I feel like this result should have rung significant alarm bells. Bayes theorem is not a rule someone has come up with that has empirically worked out well. It’s a theorem. It just tells you a true equation by which to compute probabilities. Maybe if we include limits of probability (logical uncertainty/infinities/anthropics) there would be room for error, but the setting you have here doesn’t include any of these. So Bayesians can’t commit a fallacy. There is either an error in your reasoning, or you’ve found an inconsistency in ZFC.
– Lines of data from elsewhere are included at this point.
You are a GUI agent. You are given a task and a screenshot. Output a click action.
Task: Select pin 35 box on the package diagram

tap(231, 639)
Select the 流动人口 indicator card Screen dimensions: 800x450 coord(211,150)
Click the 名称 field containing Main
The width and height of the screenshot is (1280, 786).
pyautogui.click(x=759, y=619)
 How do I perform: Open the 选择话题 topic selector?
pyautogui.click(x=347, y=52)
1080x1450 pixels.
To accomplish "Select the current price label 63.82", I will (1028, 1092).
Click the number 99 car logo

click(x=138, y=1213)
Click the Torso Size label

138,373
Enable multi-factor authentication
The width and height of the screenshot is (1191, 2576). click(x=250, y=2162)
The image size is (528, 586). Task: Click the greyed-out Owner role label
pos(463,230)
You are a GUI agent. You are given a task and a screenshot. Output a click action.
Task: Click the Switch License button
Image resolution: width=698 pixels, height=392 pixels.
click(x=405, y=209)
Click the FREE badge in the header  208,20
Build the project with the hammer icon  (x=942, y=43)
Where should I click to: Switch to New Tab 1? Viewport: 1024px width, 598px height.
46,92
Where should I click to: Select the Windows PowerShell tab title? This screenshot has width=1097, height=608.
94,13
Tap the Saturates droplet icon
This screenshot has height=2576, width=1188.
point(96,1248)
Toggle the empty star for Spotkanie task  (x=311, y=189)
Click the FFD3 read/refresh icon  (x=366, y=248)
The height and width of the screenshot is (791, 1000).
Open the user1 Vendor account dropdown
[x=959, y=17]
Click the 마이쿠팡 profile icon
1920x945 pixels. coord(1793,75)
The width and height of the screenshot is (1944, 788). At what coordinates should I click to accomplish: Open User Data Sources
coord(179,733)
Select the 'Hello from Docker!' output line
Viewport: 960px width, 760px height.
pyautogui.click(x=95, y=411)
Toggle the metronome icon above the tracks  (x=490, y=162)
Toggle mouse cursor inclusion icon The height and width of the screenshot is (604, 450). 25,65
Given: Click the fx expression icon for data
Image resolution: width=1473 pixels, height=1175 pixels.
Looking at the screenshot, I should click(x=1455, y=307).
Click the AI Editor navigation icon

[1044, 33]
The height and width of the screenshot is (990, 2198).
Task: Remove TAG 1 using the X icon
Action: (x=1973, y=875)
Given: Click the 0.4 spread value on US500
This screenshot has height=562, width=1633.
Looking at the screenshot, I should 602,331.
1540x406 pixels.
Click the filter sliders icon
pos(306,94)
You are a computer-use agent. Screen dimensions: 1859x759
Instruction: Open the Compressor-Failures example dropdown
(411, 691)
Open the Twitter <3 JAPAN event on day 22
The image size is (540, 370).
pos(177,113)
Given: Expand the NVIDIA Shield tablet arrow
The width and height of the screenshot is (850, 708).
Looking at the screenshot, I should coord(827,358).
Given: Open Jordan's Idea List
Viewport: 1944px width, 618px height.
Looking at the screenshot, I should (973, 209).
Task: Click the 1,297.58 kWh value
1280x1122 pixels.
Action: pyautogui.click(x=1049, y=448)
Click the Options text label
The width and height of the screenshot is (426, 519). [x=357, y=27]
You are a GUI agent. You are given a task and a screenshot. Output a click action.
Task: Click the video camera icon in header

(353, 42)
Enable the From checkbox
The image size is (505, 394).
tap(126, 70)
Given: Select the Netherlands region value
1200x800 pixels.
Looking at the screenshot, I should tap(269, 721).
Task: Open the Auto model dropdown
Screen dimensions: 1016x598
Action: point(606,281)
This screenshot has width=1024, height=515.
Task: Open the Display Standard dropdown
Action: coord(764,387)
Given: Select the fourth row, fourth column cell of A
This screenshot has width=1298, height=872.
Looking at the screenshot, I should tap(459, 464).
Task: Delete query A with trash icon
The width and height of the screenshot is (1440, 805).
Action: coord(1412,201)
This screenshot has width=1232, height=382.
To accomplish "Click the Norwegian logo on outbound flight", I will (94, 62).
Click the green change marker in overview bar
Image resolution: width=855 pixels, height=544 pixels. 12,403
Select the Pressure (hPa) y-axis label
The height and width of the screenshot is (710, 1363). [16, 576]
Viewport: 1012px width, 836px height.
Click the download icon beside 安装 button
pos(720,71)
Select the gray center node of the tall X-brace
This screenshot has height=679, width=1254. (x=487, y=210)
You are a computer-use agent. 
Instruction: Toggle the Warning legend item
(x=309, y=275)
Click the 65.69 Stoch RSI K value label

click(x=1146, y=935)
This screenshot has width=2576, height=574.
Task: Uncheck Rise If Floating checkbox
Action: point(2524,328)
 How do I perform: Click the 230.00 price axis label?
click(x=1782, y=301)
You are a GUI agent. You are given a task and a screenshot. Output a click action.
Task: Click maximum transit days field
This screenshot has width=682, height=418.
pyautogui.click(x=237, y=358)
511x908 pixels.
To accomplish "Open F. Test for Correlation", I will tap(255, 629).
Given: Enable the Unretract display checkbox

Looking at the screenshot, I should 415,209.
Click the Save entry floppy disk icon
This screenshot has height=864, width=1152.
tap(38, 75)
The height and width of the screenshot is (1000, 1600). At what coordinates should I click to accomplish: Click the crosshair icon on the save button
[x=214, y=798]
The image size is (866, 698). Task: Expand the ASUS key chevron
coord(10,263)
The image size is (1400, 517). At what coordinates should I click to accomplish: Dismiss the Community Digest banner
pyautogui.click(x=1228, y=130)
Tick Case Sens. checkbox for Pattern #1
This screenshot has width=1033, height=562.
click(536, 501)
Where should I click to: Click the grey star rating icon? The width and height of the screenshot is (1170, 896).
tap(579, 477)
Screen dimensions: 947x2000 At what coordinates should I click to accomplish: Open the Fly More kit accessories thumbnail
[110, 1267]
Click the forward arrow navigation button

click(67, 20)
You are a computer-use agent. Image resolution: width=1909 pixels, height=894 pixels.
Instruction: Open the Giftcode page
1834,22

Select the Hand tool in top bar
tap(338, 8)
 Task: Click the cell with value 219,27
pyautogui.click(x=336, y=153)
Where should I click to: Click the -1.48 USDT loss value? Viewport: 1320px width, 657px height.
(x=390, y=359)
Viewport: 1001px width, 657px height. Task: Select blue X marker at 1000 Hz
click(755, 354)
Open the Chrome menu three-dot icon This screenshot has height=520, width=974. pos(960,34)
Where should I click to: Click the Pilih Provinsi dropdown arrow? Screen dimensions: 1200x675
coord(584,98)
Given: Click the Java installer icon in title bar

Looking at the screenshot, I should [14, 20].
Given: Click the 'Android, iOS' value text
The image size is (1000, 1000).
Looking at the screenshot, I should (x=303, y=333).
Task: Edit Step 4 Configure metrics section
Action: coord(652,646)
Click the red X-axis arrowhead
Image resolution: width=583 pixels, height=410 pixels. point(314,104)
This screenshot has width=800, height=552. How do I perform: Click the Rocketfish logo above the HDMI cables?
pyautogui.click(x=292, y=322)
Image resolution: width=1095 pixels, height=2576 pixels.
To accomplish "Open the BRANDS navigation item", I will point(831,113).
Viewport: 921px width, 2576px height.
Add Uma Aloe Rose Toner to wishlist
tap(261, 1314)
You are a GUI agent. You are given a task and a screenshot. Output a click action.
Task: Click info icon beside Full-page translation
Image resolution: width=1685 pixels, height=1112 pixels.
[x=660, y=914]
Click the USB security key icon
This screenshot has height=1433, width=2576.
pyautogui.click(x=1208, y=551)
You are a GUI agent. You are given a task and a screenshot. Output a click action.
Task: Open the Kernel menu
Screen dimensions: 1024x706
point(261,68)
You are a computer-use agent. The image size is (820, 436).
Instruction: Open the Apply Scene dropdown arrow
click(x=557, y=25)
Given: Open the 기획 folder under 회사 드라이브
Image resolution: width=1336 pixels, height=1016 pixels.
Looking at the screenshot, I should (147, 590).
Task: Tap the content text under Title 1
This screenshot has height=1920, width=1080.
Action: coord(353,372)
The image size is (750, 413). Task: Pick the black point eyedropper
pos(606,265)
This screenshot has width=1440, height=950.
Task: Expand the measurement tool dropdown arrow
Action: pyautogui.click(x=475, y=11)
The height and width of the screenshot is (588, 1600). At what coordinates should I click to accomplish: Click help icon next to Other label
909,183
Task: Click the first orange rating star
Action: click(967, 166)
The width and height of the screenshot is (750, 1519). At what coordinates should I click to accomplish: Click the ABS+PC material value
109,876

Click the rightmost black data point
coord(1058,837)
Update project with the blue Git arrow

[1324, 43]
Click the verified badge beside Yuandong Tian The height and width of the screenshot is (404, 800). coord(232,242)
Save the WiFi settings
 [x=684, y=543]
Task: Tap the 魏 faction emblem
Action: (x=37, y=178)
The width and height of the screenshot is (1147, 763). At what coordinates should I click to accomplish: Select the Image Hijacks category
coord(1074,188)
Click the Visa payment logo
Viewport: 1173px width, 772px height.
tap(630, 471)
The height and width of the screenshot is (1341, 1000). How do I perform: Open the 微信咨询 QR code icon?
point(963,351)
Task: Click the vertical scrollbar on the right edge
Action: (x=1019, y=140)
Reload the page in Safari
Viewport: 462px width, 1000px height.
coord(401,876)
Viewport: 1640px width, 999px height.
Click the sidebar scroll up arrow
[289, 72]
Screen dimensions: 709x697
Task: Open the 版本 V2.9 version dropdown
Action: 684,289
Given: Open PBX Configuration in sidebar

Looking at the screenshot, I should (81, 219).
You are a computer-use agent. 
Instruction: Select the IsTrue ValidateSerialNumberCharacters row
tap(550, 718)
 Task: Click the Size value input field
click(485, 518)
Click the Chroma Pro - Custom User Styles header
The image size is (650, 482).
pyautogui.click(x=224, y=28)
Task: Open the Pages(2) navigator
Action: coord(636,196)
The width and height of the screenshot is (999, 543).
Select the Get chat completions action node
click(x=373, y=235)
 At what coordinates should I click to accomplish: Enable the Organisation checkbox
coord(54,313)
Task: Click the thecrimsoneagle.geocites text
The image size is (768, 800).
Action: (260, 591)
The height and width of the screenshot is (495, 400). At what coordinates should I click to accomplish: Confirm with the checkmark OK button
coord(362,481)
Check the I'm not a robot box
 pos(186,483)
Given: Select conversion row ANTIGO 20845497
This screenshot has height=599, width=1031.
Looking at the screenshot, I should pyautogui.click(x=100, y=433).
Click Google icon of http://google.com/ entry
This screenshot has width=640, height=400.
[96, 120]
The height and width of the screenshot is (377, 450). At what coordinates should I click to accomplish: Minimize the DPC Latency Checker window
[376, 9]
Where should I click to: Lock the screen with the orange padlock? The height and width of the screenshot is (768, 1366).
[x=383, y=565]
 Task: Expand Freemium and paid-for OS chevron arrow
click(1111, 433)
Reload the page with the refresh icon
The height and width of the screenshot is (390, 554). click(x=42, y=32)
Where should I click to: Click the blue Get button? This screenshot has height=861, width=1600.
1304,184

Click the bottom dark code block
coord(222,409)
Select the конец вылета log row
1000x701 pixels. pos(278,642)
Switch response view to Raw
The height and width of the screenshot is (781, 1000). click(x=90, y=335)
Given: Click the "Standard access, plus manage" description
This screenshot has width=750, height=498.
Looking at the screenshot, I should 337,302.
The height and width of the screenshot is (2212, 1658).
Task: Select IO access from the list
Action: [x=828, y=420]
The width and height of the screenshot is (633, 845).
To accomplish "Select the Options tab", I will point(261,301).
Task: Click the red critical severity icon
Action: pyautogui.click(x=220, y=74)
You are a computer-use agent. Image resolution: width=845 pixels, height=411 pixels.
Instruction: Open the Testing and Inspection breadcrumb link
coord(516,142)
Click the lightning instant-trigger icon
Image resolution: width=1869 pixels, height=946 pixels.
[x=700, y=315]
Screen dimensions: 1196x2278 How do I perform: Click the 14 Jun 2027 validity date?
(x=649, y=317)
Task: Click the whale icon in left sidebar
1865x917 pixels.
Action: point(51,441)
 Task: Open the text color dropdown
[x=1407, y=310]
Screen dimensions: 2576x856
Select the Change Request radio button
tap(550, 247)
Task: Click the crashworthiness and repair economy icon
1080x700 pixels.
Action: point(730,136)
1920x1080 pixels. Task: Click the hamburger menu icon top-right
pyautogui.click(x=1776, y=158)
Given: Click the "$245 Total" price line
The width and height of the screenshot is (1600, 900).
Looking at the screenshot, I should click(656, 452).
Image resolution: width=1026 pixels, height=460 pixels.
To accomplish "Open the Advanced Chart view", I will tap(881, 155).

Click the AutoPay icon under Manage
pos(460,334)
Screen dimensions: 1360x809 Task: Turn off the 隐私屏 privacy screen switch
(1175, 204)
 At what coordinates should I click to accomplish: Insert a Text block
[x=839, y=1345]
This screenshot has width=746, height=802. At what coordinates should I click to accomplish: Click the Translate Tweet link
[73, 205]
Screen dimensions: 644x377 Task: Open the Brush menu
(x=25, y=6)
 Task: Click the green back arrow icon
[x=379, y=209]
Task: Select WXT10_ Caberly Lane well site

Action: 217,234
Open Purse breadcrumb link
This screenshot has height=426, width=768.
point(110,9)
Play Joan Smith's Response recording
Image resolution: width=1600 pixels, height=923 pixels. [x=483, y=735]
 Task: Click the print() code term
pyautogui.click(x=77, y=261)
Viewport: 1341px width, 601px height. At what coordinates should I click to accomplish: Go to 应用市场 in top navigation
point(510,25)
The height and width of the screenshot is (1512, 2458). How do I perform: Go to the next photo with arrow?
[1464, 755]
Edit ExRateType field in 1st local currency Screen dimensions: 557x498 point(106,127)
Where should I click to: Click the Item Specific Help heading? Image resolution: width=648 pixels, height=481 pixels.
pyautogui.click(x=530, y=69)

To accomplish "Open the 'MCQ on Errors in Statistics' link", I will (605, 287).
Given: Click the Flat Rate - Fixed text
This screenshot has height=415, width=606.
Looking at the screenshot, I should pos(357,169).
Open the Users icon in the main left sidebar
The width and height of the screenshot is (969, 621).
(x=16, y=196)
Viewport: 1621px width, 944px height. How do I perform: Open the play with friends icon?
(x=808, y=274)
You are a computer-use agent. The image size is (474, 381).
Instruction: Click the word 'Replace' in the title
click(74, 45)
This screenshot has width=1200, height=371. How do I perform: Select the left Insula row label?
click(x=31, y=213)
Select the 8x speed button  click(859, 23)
So where’s the mistake? Well, as far as I’ve understood (and I might be wrong), all you’ve shown is that if we restrict ourselves to three priors (uniform, streaky, switchy) and observe a distribution that’s uniform, then we’ll accumulate evidence against streaky more quickly than against switchy. Which is a cool result since the two do appear symmetrical, as you said. But it’s not a fallacy. If we set up a game where we randomize (uniform, streaky, switchy) with 1⁄3 probability each (so that the priors are justified), then generate a sequence, and then make people assign probabilities to the three options after seeing 10 samples, then the Bayesians are going to play precisely optimally here. It just happens to be the case that, whenever steady is randomized, the probability for streaky goes down more quickly than that for switchy. So what? Where’s the fallacy?
First upshot: whenever she’s more confident of Switchy than Sticky, this weighted average will put more weight on the Switchy (50-c%) term than the Sticky (50+c%) term. This will her to be less than 50%-confident the streak will continue—i.e. will lead her to commit the gambler’s fallacy.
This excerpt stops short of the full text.